The best-known Polish anti-communist resistance organisations operating in Stalinist Poland included Freedom and Independence (Wolność i Niezawisłość, WIN), National Armed Forces (Narodowe Siły Zbrojne, NSZ), National Military Union (Narodowe Zjednoczenie Wojskowe, NZW), Konspiracyjne Wojsko Polskie (Underground Polish Army, KWP), Ruch Oporu Armii Krajowej (Home Army Resistance, ROAK), Armia Krajowa Obywatelska (Citizens' Home Army, AKO), NIE (NO, short for Niepodległość), Armed Forces Delegation for Poland (Delegatura Sił Zbrojnych na Kraj), and Wolność i Sprawiedliwość (Freedom and Justice, WiS).

Similar Eastern European anti-communist insurgencies went on in neighbouring countries.

The operations and history of the "cursed soldiers" have been controversial.

Historical background

In the summer of 1944, as Soviet forces fighting against Nazi Germany advanced into Poland, the USSR set up a provisional puppet regime of Poland called the Polish Committee of National Liberation. The new regime was aware that the Polish Resistance (whose chief component was the Armia Krajowa or Home Army) and Underground State loyal to the Polish government-in-exile would have to be destroyed before they could gain complete control over Poland. Władysław Gomułka, future General Secretary of the Polish United Workers' Party, said that "Soldiers of the Armia Krajowa (AK) are a hostile element which must be removed without mercy". Another prominent communist, Roman Zambrowski, said that the AK had to be "exterminated".

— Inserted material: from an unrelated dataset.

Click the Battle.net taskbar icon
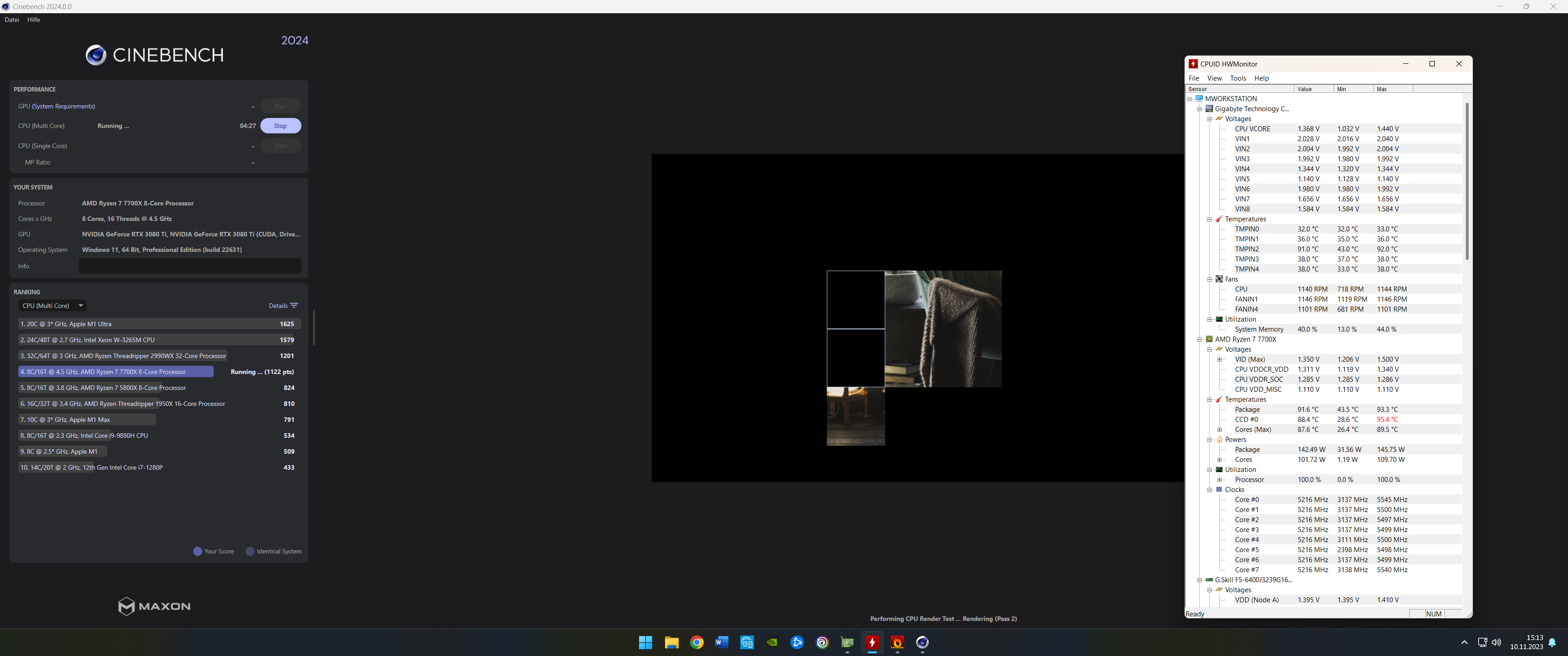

The Armia Krajowa officially disbanded on 19 January 1945 to prevent a slide into armed conflict with the Red Army and the increasing threat of civil war over Poland's sovereignty. However, many resistance units decided to continue with their struggle for Polish independence, regarding Soviet forces as new occupiers. Soviet partisans in Poland had already been ordered by Moscow on 22 June 1943 to engage Polish partisans in combat.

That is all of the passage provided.